→ WHAT NEEDS TO BE DONE
Only a slice of the listing below is wanted. Retype the lines from the one containing "Podcasts (1490, 31)" through the one containing "You are a GUI agent. The screenshot is 768×1242.", exactly, both ends included.

→ GIVEN INFORMATION
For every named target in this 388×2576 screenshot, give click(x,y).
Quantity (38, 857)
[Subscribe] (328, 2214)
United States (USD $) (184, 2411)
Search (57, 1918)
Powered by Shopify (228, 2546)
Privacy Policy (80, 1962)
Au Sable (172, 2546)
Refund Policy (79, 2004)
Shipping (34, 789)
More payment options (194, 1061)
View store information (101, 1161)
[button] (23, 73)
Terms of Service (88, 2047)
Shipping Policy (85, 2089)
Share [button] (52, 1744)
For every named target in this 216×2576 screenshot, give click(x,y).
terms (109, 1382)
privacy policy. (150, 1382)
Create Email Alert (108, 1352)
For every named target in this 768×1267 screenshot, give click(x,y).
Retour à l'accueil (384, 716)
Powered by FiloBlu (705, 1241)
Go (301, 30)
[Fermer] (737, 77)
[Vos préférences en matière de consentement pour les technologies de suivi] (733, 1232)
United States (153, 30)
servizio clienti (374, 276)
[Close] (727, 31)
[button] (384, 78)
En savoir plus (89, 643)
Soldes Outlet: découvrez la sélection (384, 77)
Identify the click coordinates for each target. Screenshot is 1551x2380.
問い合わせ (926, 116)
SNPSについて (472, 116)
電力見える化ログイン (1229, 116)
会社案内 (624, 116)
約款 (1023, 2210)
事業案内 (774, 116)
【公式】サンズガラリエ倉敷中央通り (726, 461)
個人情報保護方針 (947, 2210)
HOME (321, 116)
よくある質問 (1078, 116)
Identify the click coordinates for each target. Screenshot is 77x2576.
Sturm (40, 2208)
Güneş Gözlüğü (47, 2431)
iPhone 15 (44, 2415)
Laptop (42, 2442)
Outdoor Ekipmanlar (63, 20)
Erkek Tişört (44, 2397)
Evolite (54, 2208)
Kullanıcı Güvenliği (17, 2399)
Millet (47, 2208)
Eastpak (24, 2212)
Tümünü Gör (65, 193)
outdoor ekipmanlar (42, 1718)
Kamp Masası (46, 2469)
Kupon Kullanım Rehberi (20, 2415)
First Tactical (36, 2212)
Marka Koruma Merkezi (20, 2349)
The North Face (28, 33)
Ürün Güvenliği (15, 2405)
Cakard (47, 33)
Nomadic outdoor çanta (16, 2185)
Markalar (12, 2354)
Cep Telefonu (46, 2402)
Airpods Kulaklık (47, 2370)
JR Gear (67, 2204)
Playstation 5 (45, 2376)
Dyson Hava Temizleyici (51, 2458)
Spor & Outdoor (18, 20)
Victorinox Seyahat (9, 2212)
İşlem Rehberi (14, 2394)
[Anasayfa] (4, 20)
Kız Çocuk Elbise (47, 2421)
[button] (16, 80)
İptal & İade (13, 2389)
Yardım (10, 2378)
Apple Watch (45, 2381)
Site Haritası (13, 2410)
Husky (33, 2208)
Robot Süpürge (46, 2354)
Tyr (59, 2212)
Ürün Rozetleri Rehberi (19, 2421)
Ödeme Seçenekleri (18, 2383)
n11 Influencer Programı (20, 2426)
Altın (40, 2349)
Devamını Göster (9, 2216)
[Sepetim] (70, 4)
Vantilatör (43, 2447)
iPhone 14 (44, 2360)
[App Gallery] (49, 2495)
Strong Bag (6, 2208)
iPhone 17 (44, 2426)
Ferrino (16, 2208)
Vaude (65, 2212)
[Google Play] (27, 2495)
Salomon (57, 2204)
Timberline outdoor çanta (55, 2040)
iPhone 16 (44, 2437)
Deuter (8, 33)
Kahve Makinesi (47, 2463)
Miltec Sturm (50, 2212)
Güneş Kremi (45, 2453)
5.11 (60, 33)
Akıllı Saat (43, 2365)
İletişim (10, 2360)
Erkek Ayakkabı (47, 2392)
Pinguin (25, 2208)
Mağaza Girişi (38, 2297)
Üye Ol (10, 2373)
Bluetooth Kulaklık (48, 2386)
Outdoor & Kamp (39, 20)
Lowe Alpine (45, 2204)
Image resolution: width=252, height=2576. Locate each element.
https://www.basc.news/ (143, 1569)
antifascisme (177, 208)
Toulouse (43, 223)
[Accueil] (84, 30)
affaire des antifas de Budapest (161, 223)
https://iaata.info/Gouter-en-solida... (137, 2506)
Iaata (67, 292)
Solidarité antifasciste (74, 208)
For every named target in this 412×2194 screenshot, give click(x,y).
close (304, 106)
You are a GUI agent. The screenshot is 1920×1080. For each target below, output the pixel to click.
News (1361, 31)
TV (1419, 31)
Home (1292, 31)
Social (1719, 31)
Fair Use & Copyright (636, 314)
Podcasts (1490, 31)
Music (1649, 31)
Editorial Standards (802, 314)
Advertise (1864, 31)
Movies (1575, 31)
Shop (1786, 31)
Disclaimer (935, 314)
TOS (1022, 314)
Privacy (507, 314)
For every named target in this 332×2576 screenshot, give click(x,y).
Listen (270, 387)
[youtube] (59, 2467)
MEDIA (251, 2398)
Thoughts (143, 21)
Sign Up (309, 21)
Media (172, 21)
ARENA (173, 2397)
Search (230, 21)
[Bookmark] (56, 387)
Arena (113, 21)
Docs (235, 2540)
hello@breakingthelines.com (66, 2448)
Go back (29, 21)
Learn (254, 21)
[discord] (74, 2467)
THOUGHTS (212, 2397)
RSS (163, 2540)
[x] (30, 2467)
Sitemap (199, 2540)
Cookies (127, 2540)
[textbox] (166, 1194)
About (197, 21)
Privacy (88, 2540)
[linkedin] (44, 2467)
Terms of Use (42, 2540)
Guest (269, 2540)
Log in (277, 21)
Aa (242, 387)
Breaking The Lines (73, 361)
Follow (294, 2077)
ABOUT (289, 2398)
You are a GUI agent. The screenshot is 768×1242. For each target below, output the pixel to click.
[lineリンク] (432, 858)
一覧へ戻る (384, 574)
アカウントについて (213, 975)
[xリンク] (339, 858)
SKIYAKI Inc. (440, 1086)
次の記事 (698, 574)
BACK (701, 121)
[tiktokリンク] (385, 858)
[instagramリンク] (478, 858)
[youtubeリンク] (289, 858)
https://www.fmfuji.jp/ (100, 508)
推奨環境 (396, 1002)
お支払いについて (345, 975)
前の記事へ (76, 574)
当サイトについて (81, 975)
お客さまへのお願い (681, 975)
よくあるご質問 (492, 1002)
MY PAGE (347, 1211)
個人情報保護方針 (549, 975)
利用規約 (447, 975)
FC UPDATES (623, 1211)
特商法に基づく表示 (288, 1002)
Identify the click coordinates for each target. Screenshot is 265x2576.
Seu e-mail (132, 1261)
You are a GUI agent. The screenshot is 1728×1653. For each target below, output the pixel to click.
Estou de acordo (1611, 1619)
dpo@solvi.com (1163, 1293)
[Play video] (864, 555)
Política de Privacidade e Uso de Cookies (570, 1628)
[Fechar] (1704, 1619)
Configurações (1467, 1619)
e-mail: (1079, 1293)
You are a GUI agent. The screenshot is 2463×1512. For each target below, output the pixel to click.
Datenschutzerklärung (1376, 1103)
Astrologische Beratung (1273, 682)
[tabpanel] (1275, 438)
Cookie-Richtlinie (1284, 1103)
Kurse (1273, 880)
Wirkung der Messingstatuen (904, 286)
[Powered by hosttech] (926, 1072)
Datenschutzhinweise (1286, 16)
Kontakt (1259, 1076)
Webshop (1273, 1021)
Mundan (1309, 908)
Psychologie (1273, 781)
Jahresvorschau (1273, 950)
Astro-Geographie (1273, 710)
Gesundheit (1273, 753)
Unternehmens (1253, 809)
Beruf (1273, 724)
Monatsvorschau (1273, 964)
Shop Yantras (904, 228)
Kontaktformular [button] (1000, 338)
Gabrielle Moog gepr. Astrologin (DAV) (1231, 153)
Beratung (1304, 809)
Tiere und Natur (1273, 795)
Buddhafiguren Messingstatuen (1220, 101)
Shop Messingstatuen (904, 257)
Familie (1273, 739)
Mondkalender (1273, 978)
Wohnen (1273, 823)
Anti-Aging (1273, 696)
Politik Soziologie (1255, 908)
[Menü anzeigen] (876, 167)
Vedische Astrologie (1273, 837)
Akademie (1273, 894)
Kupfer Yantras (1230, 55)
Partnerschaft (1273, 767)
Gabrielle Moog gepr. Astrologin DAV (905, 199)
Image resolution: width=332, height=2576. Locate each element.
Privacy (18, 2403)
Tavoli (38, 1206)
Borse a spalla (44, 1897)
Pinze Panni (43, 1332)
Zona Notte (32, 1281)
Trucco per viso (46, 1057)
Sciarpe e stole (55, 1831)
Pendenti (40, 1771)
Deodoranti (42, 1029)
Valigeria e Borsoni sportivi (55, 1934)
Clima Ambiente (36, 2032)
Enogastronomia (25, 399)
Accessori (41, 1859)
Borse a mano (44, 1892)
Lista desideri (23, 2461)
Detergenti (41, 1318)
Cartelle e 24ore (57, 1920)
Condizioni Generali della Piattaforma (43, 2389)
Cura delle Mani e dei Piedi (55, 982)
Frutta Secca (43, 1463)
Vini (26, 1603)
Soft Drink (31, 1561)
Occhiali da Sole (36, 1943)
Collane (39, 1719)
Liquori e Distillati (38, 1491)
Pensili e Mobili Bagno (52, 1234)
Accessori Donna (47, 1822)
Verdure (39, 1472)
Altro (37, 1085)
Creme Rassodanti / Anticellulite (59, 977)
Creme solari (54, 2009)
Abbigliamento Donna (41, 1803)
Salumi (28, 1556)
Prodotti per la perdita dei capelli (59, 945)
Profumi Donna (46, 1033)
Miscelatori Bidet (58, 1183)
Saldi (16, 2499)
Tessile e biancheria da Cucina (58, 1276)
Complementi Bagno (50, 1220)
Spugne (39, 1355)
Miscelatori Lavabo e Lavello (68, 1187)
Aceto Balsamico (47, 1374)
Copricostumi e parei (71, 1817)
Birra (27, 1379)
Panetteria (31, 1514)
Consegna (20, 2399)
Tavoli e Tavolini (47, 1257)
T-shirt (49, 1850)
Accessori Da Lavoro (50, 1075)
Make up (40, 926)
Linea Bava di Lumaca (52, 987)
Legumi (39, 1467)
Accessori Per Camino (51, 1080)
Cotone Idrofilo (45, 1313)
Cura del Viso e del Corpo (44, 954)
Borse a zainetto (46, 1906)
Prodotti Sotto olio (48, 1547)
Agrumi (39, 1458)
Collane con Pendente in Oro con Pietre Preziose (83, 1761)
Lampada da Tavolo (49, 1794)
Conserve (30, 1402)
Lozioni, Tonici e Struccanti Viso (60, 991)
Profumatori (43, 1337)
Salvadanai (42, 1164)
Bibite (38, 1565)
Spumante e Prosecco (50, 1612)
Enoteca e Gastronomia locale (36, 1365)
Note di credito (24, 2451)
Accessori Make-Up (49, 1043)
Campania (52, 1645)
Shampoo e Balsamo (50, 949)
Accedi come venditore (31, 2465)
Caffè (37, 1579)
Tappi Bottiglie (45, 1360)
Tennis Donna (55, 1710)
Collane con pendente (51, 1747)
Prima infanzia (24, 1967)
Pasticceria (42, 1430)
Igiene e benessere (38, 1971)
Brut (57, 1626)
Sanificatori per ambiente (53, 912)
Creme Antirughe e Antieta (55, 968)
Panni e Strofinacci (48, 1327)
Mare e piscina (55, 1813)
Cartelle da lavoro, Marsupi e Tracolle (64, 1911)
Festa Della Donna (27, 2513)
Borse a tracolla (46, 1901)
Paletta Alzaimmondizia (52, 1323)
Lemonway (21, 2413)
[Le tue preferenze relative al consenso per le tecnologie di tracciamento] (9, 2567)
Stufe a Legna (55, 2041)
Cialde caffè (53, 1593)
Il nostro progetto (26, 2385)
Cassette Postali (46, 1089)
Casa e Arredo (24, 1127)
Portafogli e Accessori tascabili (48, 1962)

→ TASK RESPONSE
Podcasts (1490, 31)
Music (1649, 31)
Editorial Standards (802, 314)
Advertise (1864, 31)
Movies (1575, 31)
Shop (1786, 31)
Disclaimer (935, 314)
TOS (1022, 314)
Privacy (507, 314)
For every named target in this 332×2576 screenshot, give click(x,y).
Listen (270, 387)
[youtube] (59, 2467)
MEDIA (251, 2398)
Thoughts (143, 21)
Sign Up (309, 21)
Media (172, 21)
ARENA (173, 2397)
Search (230, 21)
[Bookmark] (56, 387)
Arena (113, 21)
Docs (235, 2540)
hello@breakingthelines.com (66, 2448)
Go back (29, 21)
Learn (254, 21)
[discord] (74, 2467)
THOUGHTS (212, 2397)
RSS (163, 2540)
[x] (30, 2467)
Sitemap (199, 2540)
Cookies (127, 2540)
[textbox] (166, 1194)
About (197, 21)
Privacy (88, 2540)
[linkedin] (44, 2467)
Terms of Use (42, 2540)
Guest (269, 2540)
Log in (277, 21)
Aa (242, 387)
Breaking The Lines (73, 361)
Follow (294, 2077)
ABOUT (289, 2398)
You are a GUI agent. The screenshot is 768×1242. For each target below, output the pixel to click.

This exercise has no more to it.